K-Nearest Neighbors (KNN) Implementation Tutorial with PXL

This tutorial demonstrates how to classify data using the K-Nearest Neighbors (KNN) algorithm with the PXL framework. We will cover the implementation of KNN on both CPU and parallelized environments using PXL’s Map and Parallel execution modes.

Prerequisites:
Before starting, it is recommended to review the following tutorials:

  • SDK Workflow: Provides an overview of the SDK’s architecture and workflow.
  • Get Started: Guides you through setting up your development environment.
  • Hello Sort: Introduces basic concepts using a simple sorting example.
  • Emulator on Docker: Guides you through setting up the emulator on Docker.

Overview

The KNN algorithm works by:

  1. Finding the K nearest neighbors to a target point.
  2. Taking a majority vote of their labels to classify the target.

Our implementation includes three main approaches:

  • Host Implementation: Uses the CPU for computation.
  • Map Implementation: Leverages PXL’s Map execution mode for parallel processing.
  • Parallel Implementation: Distributes computation tasks across multiple parallel resources.

Important Notes

  • Ensure that QEMU is started with the --no-kvm option when running the application in a QEMU environment to avoid issues.
cd emulator
./run.sh --no-kvm

Detailed Implementation

1. Build Your Compute Kernel

  1. Write Distance Calculation Functions

    The kernel code, implemented in mu_knn.cpp, calculates distances using two metrics:

    • Euclidean Distance
    • Dot Product
     #include <algorithm>
     #include <utility>
     #include <vector>
    
     #include "mu/mu.hpp"
     #include "mu/vector.hpp" //for vector engine
     #include "mu_knn_config.hpp"
    
     // Calculate Euclidean Distance
     void calculate_euclidean_distance(float* point0, float* point1, int pointSize, float* result)
     {
         float distance = 0;
         for (int i = 0; i < pointSize; i++)
         {
             distance += (point0[i] - point1[i]) * (point0[i] - point1[i]);
         }
         *result = distance;
     }
    
     // Calculate Dot Product
     void calculate_dot_product(float* point0, float* point1, int pointSize, float* result)
     {
         float distance = 0;
         for (int i = 0; i < pointSize; i++)
         {
             distance += point0[i] * point1[i];
         }
         *result = distance;
     }
    
  2. Implement KNN Functions

    Note: Using user-defined types (e.g., struct or class) as a parameter type for map currently is not supported.
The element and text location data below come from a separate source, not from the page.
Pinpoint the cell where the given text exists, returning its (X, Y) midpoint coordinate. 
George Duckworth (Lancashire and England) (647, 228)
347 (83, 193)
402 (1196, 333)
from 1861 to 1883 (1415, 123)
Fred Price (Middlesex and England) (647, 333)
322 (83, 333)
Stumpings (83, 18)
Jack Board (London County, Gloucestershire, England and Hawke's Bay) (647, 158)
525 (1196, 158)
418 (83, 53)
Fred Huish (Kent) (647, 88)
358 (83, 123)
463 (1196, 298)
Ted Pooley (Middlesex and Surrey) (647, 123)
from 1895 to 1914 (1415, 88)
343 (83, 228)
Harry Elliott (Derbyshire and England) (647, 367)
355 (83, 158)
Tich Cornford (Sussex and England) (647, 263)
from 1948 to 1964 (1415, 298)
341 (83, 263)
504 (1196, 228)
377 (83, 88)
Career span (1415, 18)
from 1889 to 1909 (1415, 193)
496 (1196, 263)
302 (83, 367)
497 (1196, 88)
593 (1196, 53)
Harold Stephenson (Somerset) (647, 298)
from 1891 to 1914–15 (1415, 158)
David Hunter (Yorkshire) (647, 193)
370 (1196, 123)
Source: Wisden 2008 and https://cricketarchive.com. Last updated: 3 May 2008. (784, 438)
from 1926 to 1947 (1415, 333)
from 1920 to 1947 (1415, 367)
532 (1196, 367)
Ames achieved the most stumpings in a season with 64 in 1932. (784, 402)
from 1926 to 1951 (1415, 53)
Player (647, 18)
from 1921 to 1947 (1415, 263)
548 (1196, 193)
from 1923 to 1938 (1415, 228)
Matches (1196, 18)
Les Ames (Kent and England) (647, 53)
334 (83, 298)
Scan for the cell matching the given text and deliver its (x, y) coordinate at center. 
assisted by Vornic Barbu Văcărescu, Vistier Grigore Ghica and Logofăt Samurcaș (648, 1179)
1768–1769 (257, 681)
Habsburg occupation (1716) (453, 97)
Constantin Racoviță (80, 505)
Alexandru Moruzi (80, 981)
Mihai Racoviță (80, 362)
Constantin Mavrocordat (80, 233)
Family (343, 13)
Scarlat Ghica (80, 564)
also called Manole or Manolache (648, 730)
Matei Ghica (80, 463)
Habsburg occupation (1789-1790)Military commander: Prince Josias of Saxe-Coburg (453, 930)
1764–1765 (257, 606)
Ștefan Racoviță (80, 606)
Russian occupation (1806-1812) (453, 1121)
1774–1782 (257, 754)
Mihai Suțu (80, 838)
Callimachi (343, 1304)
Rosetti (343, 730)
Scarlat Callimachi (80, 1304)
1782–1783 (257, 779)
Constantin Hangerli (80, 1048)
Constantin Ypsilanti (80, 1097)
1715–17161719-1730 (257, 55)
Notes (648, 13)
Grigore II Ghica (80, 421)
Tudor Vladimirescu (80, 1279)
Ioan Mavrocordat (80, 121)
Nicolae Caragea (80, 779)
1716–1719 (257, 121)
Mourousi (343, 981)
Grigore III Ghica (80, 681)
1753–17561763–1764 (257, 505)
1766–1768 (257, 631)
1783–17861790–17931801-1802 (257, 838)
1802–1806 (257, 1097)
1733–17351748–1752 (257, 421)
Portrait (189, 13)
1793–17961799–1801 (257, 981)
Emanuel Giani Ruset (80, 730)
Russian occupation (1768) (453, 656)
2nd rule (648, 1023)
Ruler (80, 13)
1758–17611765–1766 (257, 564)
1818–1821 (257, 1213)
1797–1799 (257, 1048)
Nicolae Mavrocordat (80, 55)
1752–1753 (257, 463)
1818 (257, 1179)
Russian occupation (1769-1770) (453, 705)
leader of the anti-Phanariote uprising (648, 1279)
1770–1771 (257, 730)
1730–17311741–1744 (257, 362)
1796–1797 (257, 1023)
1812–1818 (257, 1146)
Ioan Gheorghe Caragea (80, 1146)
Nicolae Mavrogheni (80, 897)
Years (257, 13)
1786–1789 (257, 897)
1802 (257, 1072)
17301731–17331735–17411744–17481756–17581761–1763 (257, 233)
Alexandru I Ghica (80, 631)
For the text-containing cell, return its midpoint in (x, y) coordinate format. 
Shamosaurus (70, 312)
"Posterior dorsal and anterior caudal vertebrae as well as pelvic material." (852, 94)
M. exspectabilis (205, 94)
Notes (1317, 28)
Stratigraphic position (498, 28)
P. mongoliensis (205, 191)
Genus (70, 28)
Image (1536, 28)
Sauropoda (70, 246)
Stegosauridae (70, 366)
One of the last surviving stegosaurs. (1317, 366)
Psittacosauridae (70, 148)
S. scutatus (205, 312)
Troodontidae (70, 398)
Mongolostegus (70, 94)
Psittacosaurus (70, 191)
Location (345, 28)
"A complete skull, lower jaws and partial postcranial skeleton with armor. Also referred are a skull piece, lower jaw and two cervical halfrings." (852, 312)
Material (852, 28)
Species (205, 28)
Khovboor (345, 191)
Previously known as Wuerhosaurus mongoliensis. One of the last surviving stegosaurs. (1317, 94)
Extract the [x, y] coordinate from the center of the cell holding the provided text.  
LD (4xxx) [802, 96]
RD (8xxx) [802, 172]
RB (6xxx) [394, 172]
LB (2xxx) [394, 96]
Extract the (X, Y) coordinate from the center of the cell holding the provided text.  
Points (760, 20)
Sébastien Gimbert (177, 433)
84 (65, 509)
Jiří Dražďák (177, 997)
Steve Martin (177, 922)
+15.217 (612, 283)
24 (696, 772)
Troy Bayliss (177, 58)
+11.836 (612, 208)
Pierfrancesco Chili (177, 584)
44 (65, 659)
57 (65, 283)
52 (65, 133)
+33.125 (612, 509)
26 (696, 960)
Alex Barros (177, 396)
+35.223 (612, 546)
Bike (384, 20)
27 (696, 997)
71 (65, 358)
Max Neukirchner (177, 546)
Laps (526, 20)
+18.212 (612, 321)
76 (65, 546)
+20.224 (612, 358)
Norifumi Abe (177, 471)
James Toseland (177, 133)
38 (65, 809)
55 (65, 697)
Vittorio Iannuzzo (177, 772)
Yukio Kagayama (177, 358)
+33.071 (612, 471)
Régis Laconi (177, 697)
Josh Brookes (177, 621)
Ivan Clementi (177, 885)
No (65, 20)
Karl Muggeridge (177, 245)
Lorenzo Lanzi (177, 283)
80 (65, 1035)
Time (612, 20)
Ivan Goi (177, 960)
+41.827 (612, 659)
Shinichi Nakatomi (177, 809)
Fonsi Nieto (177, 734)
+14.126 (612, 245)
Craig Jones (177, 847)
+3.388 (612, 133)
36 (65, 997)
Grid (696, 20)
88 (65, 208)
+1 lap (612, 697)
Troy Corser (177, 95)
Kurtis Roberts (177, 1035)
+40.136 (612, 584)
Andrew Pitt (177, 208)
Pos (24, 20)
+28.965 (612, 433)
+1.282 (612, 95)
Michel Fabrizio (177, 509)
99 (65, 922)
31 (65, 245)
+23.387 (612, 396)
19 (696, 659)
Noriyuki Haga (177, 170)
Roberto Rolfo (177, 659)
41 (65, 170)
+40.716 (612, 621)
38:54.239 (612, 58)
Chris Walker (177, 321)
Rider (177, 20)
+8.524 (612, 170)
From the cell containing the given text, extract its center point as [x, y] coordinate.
However, it is supported for parallel implementation.

    1. KNN with Map

       void knn_with_map(float* data, int* label, float* target, int k, int dim, int numPoints, float* result, int* labelResult, bool useDotProduct)
       {
           std::vector<std::pair<float, int>> distances(numPoints);
           for (int i = 0; i < numPoints; i++)
           {
               float distance = 0;
               if (useDotProduct)
               {
                   calculate_dot_product(data + i * dim, target, dim, &distance);
               }
               else
               {
                   calculate_euclidean_distance(data + i * dim, target, dim, &distance);
               }
               distances[i] = std::make_pair(distance, i * dim);
           }
      
           std::sort(distances.begin(), distances.end());
      
           for (int i = 0; i < k; i++)
           {
               for (int j = 0; j < dim; j++)
               {
                   result[i * dim + j] = data[distances[i].second + j];
               }
      
               labelResult[i] = label[distances[i].second / dim];
           }
       }
      
    2. KNN with Parallel

       void knn_with_parallel(float* data, int* label, float* target, const knnConfig& config, int numTasks, float* result, int* labelResult)
       {
           auto taskIdx = mu::getTaskIdx();
           int chunkSize = config.dataCount / numTasks;
           int start = taskIdx * chunkSize;
           int end = (taskIdx == numTasks - 1) ? config.dataCount : start + chunkSize;
      
           std::vector<std::pair<float, int>> distances(end - start);
      
           for (int i = start; i < end; i++)
           {
               float distance = 0;
               if (config.useDotProduct)
               {
                   calculate_dot_product(data + i * config.dimension, target, config.dimension, &distance);
               }
               else
               {
                   calculate_euclidean_distance(data + i * config.dimension, target, config.dimension, &distance);
               }
      
               distances[i - start] = std::make_pair(distance, i * config.dimension);
           }
      
           std::sort(distances.begin(), distances.end());
      
           for (int i = 0; i < config.k; i++)
           {
               for (int j = 0; j < config.dimension; j++)
               {
                   int dataIndex = distances[i].second + j;
                   result[taskIdx * config.k * config.dimension + i * config.dimension + j] = data[dataIndex];
               }
               labelResult[taskIdx * config.k + i] = label[distances[i].second / config.dimension];
           }
       }
      
       MU_KERNEL_ADD(knn_with_map)
       MU_KERNEL_ADD(knn_with_parallel)
      

2. Create Your Host Application

  1. Setup PXL Runtime Instances

    You can initialize PXL runtime instances as shown below:

     uint32_t deviceId = 0;
     auto ctx = pxl::runtime::createContext(deviceId);
     auto job = ctx->createJob();
     auto module = pxl::createModule(filename);
     job->load(module);
    

    Alternatively, use a custom PxlResources struct to manage the lifecycle of PXL resources. The PxlResources struct is implemented in pxl_helper.hpp.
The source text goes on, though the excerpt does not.